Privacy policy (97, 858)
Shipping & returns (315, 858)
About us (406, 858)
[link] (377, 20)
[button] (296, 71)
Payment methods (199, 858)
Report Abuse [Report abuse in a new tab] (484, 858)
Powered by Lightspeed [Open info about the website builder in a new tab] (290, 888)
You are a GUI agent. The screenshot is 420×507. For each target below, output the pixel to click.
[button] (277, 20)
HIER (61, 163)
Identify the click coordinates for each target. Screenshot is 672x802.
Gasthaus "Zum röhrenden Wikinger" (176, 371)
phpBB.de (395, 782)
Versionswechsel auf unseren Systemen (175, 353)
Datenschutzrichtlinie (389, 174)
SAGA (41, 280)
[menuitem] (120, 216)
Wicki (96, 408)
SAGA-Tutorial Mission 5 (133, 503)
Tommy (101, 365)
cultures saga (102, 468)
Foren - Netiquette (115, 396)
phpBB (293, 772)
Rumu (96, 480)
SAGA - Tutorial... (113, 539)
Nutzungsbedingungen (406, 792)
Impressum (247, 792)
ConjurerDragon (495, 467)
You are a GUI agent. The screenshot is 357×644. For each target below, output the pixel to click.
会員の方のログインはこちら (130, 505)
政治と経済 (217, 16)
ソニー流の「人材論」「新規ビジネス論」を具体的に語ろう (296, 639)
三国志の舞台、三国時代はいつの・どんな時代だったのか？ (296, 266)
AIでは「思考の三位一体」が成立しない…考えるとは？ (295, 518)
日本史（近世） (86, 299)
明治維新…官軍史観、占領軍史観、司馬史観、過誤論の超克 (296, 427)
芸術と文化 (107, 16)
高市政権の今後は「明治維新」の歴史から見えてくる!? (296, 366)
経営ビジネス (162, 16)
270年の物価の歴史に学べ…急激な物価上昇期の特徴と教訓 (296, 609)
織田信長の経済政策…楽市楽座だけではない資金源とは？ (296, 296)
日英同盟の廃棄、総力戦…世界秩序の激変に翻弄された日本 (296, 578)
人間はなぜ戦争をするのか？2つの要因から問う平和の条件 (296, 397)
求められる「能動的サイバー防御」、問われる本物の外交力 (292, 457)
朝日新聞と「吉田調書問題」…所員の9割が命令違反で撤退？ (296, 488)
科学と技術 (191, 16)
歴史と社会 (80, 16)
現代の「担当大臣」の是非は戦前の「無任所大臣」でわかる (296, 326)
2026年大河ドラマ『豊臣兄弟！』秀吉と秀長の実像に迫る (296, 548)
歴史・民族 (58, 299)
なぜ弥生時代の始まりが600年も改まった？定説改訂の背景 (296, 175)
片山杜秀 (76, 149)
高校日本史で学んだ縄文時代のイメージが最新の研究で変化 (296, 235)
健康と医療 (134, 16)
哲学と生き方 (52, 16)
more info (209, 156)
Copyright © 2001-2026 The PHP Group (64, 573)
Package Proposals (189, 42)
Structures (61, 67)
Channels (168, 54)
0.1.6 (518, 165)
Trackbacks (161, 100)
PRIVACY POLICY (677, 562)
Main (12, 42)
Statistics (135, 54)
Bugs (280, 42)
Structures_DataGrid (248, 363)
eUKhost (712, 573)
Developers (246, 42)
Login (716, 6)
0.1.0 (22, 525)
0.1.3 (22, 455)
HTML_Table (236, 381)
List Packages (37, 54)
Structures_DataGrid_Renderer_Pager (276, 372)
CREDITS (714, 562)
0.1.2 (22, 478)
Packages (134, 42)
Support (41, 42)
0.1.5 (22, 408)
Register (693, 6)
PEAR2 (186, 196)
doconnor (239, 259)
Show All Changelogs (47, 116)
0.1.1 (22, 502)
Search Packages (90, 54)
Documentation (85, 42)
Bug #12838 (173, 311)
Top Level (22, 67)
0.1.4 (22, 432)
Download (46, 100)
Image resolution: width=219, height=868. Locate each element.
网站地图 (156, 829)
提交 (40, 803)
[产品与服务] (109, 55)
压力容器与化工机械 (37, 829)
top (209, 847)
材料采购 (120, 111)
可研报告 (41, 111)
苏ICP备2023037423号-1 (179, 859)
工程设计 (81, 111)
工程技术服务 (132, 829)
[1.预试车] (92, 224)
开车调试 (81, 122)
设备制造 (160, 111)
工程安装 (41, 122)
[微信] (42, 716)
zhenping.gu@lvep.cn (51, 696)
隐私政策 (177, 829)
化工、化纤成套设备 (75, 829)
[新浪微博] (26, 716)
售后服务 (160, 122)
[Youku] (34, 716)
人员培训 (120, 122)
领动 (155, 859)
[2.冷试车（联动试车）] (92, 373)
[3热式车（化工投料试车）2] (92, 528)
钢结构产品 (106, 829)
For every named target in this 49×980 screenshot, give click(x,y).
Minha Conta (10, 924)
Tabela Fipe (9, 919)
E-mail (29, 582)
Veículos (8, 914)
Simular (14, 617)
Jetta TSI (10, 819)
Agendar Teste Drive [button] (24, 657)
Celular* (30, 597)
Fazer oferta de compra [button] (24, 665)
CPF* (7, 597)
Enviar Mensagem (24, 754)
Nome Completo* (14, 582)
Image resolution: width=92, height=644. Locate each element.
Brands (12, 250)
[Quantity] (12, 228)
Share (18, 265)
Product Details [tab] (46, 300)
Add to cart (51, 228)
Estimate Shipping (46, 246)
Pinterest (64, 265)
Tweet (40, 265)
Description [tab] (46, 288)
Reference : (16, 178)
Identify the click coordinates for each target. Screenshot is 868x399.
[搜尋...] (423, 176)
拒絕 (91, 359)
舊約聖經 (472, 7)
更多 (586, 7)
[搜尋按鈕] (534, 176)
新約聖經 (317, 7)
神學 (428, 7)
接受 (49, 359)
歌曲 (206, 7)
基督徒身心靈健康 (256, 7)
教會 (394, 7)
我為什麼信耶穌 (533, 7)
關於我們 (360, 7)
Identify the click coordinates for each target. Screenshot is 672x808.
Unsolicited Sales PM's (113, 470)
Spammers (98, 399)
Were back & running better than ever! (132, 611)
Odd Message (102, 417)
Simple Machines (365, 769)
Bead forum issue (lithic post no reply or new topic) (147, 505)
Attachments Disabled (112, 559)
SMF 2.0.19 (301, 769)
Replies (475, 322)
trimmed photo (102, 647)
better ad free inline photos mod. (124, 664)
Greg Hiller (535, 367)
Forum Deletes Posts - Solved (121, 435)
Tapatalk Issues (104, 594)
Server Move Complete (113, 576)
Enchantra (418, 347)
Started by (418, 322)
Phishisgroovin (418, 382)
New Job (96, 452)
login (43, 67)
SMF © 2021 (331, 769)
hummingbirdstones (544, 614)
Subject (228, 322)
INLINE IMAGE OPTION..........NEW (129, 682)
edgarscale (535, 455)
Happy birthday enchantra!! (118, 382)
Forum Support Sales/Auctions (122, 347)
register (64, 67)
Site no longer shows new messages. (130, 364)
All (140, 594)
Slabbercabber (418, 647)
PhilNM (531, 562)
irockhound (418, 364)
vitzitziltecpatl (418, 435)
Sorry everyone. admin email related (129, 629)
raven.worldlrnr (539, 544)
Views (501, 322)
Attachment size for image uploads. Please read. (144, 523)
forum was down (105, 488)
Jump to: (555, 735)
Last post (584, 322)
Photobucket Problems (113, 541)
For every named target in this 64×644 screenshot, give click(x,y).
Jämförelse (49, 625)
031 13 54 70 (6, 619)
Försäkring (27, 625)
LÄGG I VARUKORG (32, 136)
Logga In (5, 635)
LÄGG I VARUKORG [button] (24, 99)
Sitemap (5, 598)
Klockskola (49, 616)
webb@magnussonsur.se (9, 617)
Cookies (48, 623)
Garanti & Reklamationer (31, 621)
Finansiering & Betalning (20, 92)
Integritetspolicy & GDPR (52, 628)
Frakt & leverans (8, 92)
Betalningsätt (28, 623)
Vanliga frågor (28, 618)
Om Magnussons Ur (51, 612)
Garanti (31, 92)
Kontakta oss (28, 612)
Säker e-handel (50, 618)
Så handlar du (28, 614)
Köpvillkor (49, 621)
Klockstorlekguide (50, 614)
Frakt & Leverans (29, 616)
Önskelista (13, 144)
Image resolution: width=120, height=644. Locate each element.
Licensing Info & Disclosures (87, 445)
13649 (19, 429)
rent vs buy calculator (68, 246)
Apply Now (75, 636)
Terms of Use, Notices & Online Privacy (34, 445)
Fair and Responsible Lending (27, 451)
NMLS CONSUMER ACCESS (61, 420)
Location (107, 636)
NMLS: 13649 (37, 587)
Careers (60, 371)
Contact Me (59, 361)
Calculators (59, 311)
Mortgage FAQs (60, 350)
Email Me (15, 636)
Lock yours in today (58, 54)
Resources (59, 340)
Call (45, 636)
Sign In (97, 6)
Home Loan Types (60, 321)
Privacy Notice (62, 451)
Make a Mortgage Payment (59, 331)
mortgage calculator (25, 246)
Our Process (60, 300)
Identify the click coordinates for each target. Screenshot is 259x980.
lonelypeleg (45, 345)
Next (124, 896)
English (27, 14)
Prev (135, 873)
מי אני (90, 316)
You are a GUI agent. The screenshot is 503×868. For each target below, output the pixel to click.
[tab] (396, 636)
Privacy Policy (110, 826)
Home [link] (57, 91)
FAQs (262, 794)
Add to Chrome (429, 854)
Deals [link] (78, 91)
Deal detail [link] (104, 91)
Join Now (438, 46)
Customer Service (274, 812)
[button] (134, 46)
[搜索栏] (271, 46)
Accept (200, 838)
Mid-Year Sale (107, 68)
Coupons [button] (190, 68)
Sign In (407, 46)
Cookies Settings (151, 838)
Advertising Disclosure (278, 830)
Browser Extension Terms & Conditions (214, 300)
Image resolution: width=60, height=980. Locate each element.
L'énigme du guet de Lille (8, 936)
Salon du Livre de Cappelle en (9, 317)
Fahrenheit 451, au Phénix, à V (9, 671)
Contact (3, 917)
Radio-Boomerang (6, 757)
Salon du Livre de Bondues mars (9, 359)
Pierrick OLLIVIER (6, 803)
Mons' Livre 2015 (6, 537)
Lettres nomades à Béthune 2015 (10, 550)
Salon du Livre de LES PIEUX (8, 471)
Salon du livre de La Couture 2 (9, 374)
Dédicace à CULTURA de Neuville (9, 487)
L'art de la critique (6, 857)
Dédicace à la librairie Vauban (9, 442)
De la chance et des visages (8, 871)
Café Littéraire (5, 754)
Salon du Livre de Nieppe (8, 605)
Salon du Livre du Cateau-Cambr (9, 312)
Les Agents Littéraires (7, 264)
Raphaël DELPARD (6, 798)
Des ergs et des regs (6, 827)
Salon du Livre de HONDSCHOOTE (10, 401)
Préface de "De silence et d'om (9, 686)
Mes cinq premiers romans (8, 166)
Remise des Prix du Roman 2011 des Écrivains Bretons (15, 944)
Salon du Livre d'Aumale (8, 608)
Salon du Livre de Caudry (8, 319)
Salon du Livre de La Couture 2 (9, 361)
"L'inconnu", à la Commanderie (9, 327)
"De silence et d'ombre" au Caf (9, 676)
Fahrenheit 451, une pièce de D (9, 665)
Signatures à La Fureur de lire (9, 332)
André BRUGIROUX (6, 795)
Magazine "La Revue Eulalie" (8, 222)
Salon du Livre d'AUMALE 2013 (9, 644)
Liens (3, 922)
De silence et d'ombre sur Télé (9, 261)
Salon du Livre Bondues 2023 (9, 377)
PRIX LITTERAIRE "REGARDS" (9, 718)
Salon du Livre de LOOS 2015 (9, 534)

::::::::::

Problem requirements: Write out the lines above verbatim, beginning with the first line and ending with the line containing "ConjurerDragon (495, 467)", both included.

Solution:
Privacy policy (97, 858)
Shipping & returns (315, 858)
About us (406, 858)
[link] (377, 20)
[button] (296, 71)
Payment methods (199, 858)
Report Abuse [Report abuse in a new tab] (484, 858)
Powered by Lightspeed [Open info about the website builder in a new tab] (290, 888)
You are a GUI agent. The screenshot is 420×507. For each target below, output the pixel to click.
[button] (277, 20)
HIER (61, 163)
Identify the click coordinates for each target. Screenshot is 672x802.
Gasthaus "Zum röhrenden Wikinger" (176, 371)
phpBB.de (395, 782)
Versionswechsel auf unseren Systemen (175, 353)
Datenschutzrichtlinie (389, 174)
SAGA (41, 280)
[menuitem] (120, 216)
Wicki (96, 408)
SAGA-Tutorial Mission 5 (133, 503)
Tommy (101, 365)
cultures saga (102, 468)
Foren - Netiquette (115, 396)
phpBB (293, 772)
Rumu (96, 480)
SAGA - Tutorial... (113, 539)
Nutzungsbedingungen (406, 792)
Impressum (247, 792)
ConjurerDragon (495, 467)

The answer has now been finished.